2分30秒過ぎ、上体をやわらかく動かして、余裕タップリのムーブを見せる真吾選手に、伸一選手の左フック一閃。
まともに、アゴにもらった山口真吾はダウン。
立ち上がった真吾に襲い掛かる山口伸一。
ゴングに救われるが、コーナーに返る山口真吾を、伸一は、にらみつける。
「お前に取って代わるのは俺だ、くたばれ」
そんな言葉が聞こえてきそうな闘志あふれる表情。
2回 山口真吾は、ガードをしっかり上げる。
伸一の左に合わせて、右クロスを狙う山口真吾。
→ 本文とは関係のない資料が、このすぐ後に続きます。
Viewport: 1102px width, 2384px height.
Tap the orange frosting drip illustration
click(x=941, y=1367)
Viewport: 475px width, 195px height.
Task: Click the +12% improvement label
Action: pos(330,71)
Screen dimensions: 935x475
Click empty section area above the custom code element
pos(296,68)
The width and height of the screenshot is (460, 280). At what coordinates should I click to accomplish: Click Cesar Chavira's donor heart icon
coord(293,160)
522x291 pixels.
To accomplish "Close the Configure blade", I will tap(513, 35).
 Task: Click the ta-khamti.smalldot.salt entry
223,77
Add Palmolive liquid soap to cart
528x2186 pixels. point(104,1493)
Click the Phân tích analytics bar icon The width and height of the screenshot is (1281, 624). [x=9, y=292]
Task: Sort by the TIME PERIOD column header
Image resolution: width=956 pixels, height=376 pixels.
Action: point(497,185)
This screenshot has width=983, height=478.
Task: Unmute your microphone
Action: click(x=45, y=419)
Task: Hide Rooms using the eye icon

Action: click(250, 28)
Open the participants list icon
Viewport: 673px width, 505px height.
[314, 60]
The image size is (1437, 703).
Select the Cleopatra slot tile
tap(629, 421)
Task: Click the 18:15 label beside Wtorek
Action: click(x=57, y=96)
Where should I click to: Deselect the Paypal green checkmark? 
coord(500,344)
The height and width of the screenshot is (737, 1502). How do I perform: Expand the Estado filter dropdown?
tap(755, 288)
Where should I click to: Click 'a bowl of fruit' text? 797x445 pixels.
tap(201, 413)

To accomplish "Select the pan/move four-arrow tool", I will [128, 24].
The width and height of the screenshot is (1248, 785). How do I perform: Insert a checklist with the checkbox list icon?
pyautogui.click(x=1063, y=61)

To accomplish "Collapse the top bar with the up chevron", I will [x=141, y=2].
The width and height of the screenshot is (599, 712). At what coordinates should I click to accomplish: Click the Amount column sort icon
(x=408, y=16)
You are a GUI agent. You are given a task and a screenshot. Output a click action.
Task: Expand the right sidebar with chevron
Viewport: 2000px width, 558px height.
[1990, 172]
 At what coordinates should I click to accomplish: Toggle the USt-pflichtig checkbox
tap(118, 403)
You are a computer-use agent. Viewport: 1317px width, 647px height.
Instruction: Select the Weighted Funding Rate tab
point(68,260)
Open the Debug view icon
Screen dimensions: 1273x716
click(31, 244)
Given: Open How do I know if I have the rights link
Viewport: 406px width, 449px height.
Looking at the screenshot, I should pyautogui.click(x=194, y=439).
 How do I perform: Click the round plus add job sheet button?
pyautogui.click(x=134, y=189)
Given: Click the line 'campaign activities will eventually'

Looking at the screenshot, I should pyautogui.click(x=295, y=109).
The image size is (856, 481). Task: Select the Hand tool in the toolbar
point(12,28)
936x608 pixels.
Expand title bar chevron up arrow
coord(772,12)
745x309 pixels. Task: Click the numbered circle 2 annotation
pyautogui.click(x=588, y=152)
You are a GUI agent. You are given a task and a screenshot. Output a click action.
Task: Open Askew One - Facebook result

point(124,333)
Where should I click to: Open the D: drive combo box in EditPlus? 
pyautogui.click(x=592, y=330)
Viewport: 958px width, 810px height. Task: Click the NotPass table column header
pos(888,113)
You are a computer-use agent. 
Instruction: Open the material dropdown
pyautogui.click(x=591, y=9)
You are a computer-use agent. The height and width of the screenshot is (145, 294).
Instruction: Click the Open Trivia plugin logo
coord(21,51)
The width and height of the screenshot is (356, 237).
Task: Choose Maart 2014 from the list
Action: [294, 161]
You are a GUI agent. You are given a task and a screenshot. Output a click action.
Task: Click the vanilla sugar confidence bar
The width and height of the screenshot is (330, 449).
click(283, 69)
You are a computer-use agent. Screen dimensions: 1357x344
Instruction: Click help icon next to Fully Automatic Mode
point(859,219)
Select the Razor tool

空振りするも、迫力十分。
狙いすぎか、山口伸一は、手数に乏しい。
ラウンド後半、山口真吾の右クロスがヒット。
この回はやや山口真吾が盛り返す。
3回 ダウンの再現を狙ってか、山口伸一は左フックを強振。
ただし、単発気味で、命中せず。
山口真吾はたびたび見せる右のクロスを振るうがこれも当たらない。
後半、距離を詰めて、接近戦に。
4回 左フックのみに頼らず、右の攻撃も織り込んでくる山口伸一
この回は、手数に勝る山口伸一
前半4回が終わったところで、ダウンが響き、私の採点では2ポイント差で伸一選手が優位
ところが、ここから、世界戦経験もあるベテランの真吾選手が盛り返す。
ここで、ノーランカーの伸一選手に敗れれば、「世界再挑戦」の夢は水の泡だ。
5回2分過ぎ 狙っていた真吾選手の右のクロスがヒット
6回 接近戦に持ち込む山口真吾 2分30秒過ぎ 離れ際、右クロス、2発ヒット
この時点で私の採点では互角に。
7回 距離を詰める山口真吾 ロープに押し込み連打。
この回は、明らかに、山口真吾優勢
そして、最終8回ラスト1分
山口真吾のオーバーハンドの右が決まる。
バランスを崩した伸一選手のグローブがキャンバスに。
スリップ気味にもみえたが、判定はダウン
ここにきてのこのダウンは決定的。
1回にダウンを奪い、ほぼ勝利を手中にしていた伸一選手
泣きそうな表情、顔は真っ赤だ。
ダメージの薄いスリップ気味のダウンだけに悔しさもひとしおだろう。
残り50秒、もう、いくしかない
なにかを叫びながら、拳をふるって、前に出る伸一選手
受けて立つ真吾選手
両者、壮烈な打ち合いの中、試合終了のゴングが鳴った。
判定は3-0で山口真吾の勝利
ポイントは、77-74 78-74 78-73
78をつけたジャッジはダウンを奪った1回以外、山口伸一がとったラウンドはなかったと判断していたことになる。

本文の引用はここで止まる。